Suatu kali seorang pemuda bermimpi berada di sebuah tepian pantai. Di sana terhampar pasir putih yang berkilauan terkena sinar matahari. Dalam mimpinya, pemuda tersebut melihat dua buah pasang jejak kaki. Satu pasang jejak kaki adalah miliknya, dan sepasang yang lain milik Tuhan. Dua pasang jejak kaki tersebut berjalan sepanjang tepian pantai putih yang indah itu. Namun, mendadak muncul angin puting beliung menuju ke arah jejak kaki tersebut. Anehnya, sewaktu angin tersebut akan menerpa dua pasang jejak kaki itu, ternyata jejak tersebut malah berkurang menjadi satu pasang jejak kaki saja. Pemuda ini berpikir, sewaktu keadaan tenang, Tuhan selalu bersama-Nya, kok ketika keadaan sedang kritis, malah dia ditinggal sendirian. Beberapa waktu kemudian terdengar suara Tuhan, “sepasang jejak kaki tersebut bukan milikmu, tapi milik-Ku.” Pemuda ini kembali bertanya, “lalu di mana jejak kaki kepunyaanku?” “Jejak kakimu tidak ada lagi, sebab kamu sedang Ku-gendong,” Tuhan kembali menyahut. Dari kisah ini kita belajar bahwa kalau kita berjalan bersama Tuhan, pasti Dia akan menolong kita.

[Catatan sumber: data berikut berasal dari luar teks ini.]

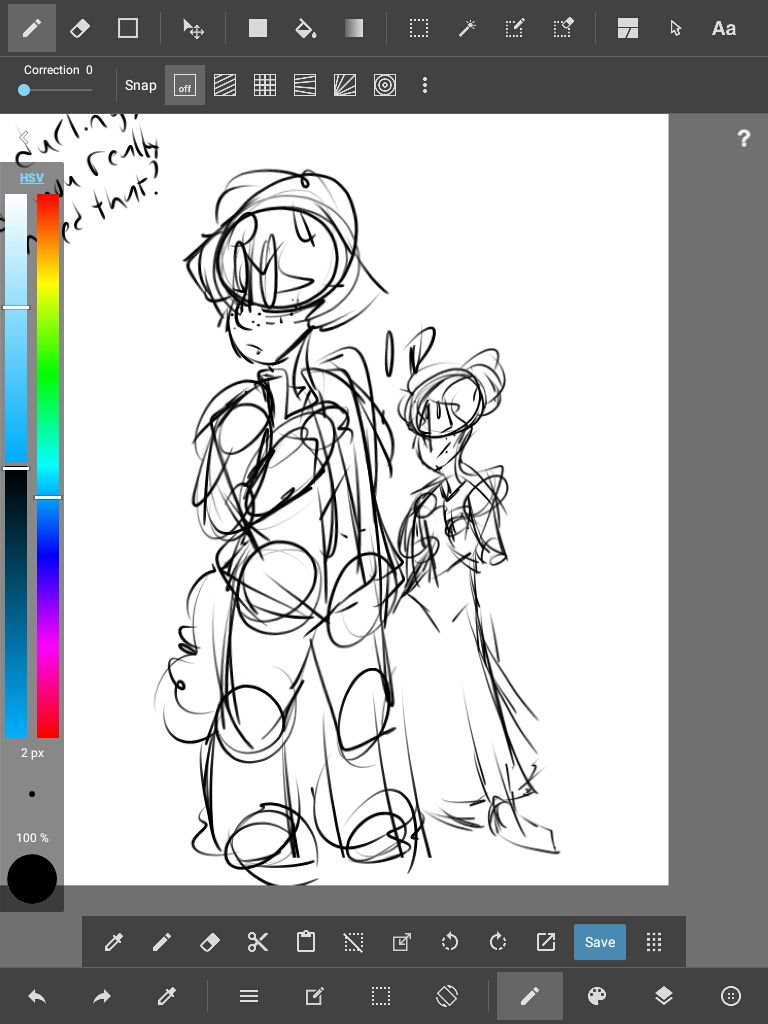This screenshot has width=768, height=1024.
Task: Turn Snap off
Action: point(185,86)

Berjalan bersama Tuhan itu memerlukan kesabaran dan kesetiaan. Jangan memaksakan kehendak kita. Biarkan Tuhan yang menuntun kita ke jalan yang benar, sampai pada finish. Sebab kita yakin bahwa rancangan Tuhan adalah rancangan damai sejahtera yang mendatangkan kebaikan bagi kita (Yeremia 11:29). Sebab bila memaksakan kehendak kita, bisa-bisa untuk sampai ke finish harus memakan waktu puluhan tahun, padahal sebenarnya bila kita menurut saja, perjalanan tersebut hanya memakan setahun atau dua tahun aja. Bukti sejarahnya adalah bangsa Israel.

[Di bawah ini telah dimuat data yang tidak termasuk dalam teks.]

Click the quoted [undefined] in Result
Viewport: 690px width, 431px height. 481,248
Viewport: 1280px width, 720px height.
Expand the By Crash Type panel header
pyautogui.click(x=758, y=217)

Bangsa Israel harus berjalan keluar dari Mesir menuju Tanah Kanaan selama 40 tahun (Keluaran 13:18; 16:35). Mereka harus berputar-putar terlebih dahulu di padang gurun. Padahal bila dilihat dari jarak yang seharusnya mereka tempuh, perjalanan tersebut paling tidak hanya memakan waktu tidak lebih dari 10 hari. Mengapa mereka harus mengalami hal itu? Supaya mereka benar-benar menyadari bahwa kalau perjalanan mereka berhasil sampai di tempat tujuan, bukanlah karena kekuatan dan kehebatan mereka, melainkan hanya karena anugerah Tuhan saja. Tuhanlah yang memimpin dan menyertai mereka selama berada di padang gurun. Buktinya, kasut (sandal) yang mereka kenakan tidak cepat rusak. Mereka diberi makan manna dan burung puyuh selama 40 tahun oleh Tuhan. Tuhan memberikan kepada mereka air untuk diminum, sehingga mereka tidak kehausan sepanjang perjalanan tersebut.

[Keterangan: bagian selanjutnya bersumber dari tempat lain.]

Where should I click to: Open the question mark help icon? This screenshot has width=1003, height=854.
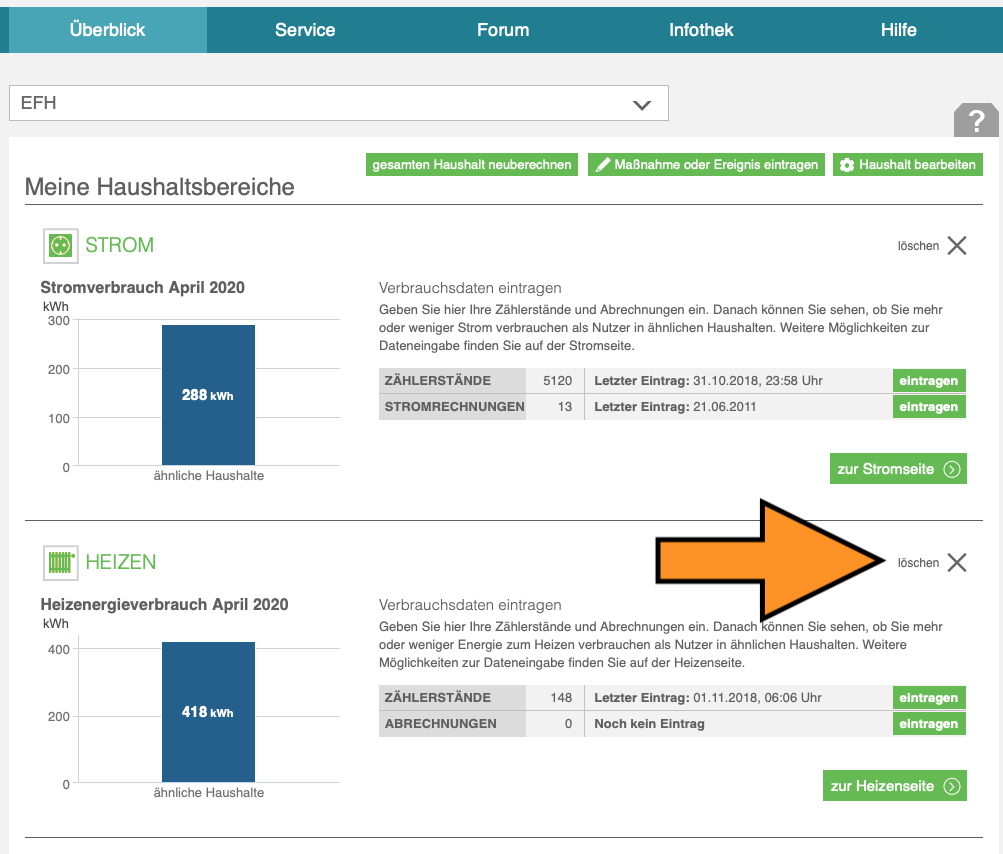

Apabila bangsa Israel yang tegar tengkuk itu dibiarkan berjalan hanya menempuh waktu sekitar 10 hari saja, dapat dipastikan bahwa mereka akan sombong. Menganggap jika mereka bisa sampai di Tanah Kanaan adalah karena kekuatan dan kemampuan mereka sendiri, bukan karena pertolongan Tuhan. Hal ini tidak dikehendaki Tuhan. Maka Tuhan membuat perjalanan bangsa Israel itu menjadi sangat lama, bertujuan untuk merendahkan hati mereka. Sampai mereka benar-benar mengakui kemahakuasaan dan keperkasaan Tuhan atas hidup mereka. Sayangnya, hanya dua orang saja yang bisa sampai di Tanah Kanaan, yakni Kaleb bin Yefune dan Yosua bin Nun. Selebihnya, termasuk Musa dan Harus, harus mati di padang gurun.
Dalam perjalanan hidup kita, penting sekali berjalan bersama Tuhan. Berarti kita harus menanggalkan semua agenda hidup kita dan mengisinya dengan agenda-Nya. Kita harus mengikuti kehendak Tuhan atas hidup kita. Selama kita mengandalkan Tuhan, maka apa saja yang kita kerjakan akan menjadi berhasil (Yeremia 17:7). Contoh nyata adalah Yusuf. Di manapun dia berada, bahkan dalam penjara sekalipun, ketika Tuhan menyertainya, maka kehidupannya menjadi berhasil (Kejadian 39:2, 23; 41:40). Namun ketika mengandalkan kepada kekuatan sendiri, di sinilah awal kehancuran kita (Yeremia 17:5). Contohnya adalah Simson. Di mana dia harus mati tragis, kedua matanya buta (Hakim-hakim 16:23-30).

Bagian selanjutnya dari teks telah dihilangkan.